The 28-year-old social media sensation and his catwalk in six-inch heels are featured in the "Pride Week" article by Jake Woolf published last Friday, June 23.
Earlier this year, Sinon made headlines around the world after his catwalk video wearing a royal blue gown and high-heels went viral and received millions of views.
In his interview with GQ, Sinon talked about how he developed his skill which earned him the monicker "King of Catwalk."
The comedian recalled, "Growing up, I was a big fan of Victoria's Secret models and the Miss Universe pageant, which happens in the Philippines. In my country, it's a really big deal.
"I always dreamt about being a catwalker and becoming good in high heels.
"I started training like two years ago in two-inch heels and then changed to four, and, this year, I thought I was ready to do a perfect catwalk in high heels.
"So I did the walk and I put it on my social account, and it went viral."

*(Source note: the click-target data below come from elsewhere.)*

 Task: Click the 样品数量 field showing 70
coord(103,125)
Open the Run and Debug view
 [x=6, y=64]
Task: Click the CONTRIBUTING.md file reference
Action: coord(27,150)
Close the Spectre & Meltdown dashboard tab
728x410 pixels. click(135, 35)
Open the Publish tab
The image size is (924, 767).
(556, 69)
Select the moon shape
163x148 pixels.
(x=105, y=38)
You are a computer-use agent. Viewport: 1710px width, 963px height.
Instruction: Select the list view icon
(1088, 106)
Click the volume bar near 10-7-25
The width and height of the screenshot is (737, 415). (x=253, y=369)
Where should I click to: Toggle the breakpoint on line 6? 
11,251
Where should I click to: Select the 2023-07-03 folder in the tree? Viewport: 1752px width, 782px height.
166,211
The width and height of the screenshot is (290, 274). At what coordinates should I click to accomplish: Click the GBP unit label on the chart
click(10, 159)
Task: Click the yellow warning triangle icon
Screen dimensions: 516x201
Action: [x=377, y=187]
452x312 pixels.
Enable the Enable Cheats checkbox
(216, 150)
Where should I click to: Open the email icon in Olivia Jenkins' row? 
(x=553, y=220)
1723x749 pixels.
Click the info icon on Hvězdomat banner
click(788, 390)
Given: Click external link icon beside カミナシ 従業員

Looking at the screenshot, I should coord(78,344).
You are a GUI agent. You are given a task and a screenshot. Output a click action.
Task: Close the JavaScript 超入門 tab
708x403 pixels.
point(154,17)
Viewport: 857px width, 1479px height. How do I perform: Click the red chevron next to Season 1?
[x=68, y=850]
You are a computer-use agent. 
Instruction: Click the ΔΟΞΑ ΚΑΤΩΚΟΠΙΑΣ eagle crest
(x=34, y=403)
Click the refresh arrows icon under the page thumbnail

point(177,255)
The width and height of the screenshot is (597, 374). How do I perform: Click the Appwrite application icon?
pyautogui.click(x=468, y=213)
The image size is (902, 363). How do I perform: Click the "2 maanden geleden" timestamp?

He named Victoria's Secret Angel Alessandra Ambrosio as his biggest catwalk idol.
Sinon added that walking in high heels has given him a lot of confidence.
He explained, "For me, I have so much confidence to do it. I really love it. If it makes people happy or not, I don't give a sh*t. It is my passion. I feel happy when I do it.
"I know that not only women can catwalk, everyone can do it, even if they're masculine, as long as they love it."
ACCEPTANCE. As the world continues to celebrate Pride month, the Eat Bulaga host also talked about the current landscape of the LGBTQ+ community in the Philippines.
LGBTQ is the acronym for Lesbian, Gay, Bisexual, Trans, Queer/Questioning.
The plus (+) sign represents the community's fervent desire for the inclusion of all identities who do not fall under the previously-mentioned categories, including straight people.
Sinon said, "There's more acceptance now. Unlike seven years ago, now it's more accepted. I can still see people's faces, and I can tell they don't like me because I'm gay, but they don't talk about it.
"There is freedom now.
"I don't experience discrimination there now. On social media, sometimes, people bash me, but in real life people don't care."
Sinon also observed that compared to his last visit to the country seven years ago, the country has become more tolerant towards members of the LGBTQ+ community.
"At the moment, I think it's mostly good for gay people.
"Seven years ago, I was walking down the street, and there were some straight guys drinking outside, and they threw their bottles at me and the glass shattered and went everywhere. There was four of them and only one of me, so it was scary. But I haven't experienced anything like that since.
"A lot of people do ask me about being gay in the Philippines, and I tell them that what they've heard about it is wrong. It's not the truth. As long as you don't hurt anybody, you are totally fine."